I have 100 elements. Each element has 4 features A,B,C,D. Each feature is an integer.
I want to select 2 elements for each feature, so that I have selected a total of 8 distinct elements. I want to maximize the sum of the 8 selected features A,A,B,B,C,C,D,D.
A greedy algorithm would be to select the 2 elements with highest A, then the two elements with highest B among the remaining elements, etc. However, this might not be optimal, because the elements that have highest A could also have a much higher B.
Do we have an algorithm to solve such a problem optimally?
CodePudding user response:
This can be solved as a minimum cost flow problem. In particular, this is an Assignment problem
First of all, see that we only need the 8 best elements of each features, meaning 32 elements maximum. It should even be possible to cut the search space further (as if the 2 best elements of A is not one of the 6 best elements of any other feature, we can already assigne those 2 elements to A, and each other feature only needs to look at the first 6 best elements.
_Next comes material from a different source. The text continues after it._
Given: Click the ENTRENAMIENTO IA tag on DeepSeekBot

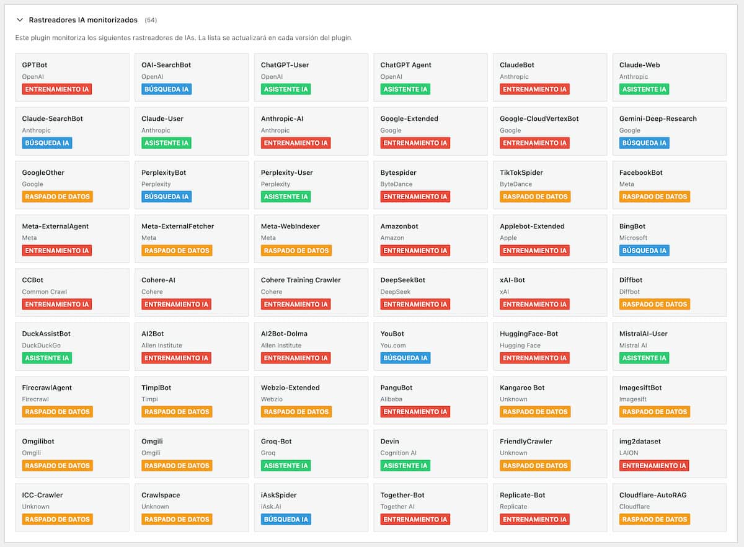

If it's not clear why, I'll try to explain further).
Then we make the vertices S,T and Fa,Fb,Fc,Fd and E1,E2,...E32, with the following edge :
- for each vertex Fx, an edge from S to Fx with maximum flow 2 and a weight of 0 (as we want 2 element for each feature)
- for each vertex Ei, an edge from Fx to Ei if Ei is one of the top elements of feature x, with maximum flow 1 and weight equal to the negative value of feature x of Ei. (negative because the algorithm will find the minimum cost)
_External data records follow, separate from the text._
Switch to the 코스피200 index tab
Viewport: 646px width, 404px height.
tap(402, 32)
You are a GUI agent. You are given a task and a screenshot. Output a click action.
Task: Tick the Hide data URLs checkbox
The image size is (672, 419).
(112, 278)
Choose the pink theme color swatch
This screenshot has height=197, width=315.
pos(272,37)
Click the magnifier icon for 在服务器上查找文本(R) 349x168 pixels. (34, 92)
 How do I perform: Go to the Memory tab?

- for each vertex Ei, an edge from Ei to T, with maximum flow 1 and weight 0. (as each element can only be selected once)
I'm not sure if this is the best way, but It should work.
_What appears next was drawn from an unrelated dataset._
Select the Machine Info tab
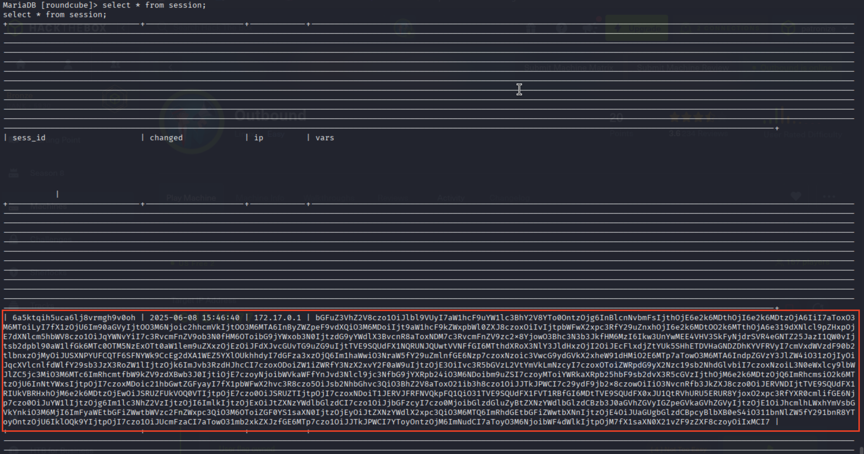The image size is (864, 454). (x=260, y=198)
CodePudding user response:
As suggested per @AloisChristen, this can be written as an assignment problem:
- On the one side, we select the 8 best elements for each feature; that's 32 elements or less, since one element might be in the best 8 for more than one feature;
- On the other side, we put 8 seats A,A,B,B,C,C,D,D
- Solve the resulting assignment problem.
Here the problem is solved using scipy's linear_sum_assignment
optimization function:
from numpy.random import randint
from numpy import argpartition, unique, concatenate
from scipy.optimize import linear_sum_assignment
# PARAMETERS
n_elements = 100
n_features = 4
n_per_feature = 2
# RANDOM DATA
data = randint(0, 21, (n_elements, n_features)) # random data with integer features between 0 and 20 included
# SELECT BEST 8 CANDIDATES FOR EACH FEATURE
n_selected = n_features * n_per_feature
n_candidates = n_selected * n_features
idx = argpartition(data, range(-n_candidates, 0), axis=0)
idx = unique(idx[-n_selected:].ravel())
candidates = data[idx]
n_candidates = candidates.shape[0]
# SOLVE ASSIGNMENT PROBLEM
cost_matrix = -concatenate((candidates,candidates), axis=1) # 8 columns in order ABCDABCD
element_idx, seat_idx = linear_sum_assignment(cost_matrix)
score = -cost_matrix[element_idx, seat_idx].sum()
# DISPLAY RESULTS
print('SUM OF SELECTED FEATURES: {}'.format(score))
for e,s in zip(element_idx, seat_idx):
print('{:2d}'.format(idx[e]),
'ABCDABCD'[s],
-cost_matrix[e,s],
data[idx[e]])
Output:
SUM OF SELECTED FEATURES: 160
3 B 20 [ 5 20 14 11]
4 A 20 [20 9 3 12]
6 C 20 [ 3 3 20 8]
10 A 20 [20 10 9 9]
13 C 20 [16 12 20 18]
23 D 20 [ 6 10 4 20]
24 B 20 [ 5 20 6 8]
27 D 20 [20 13 19 20]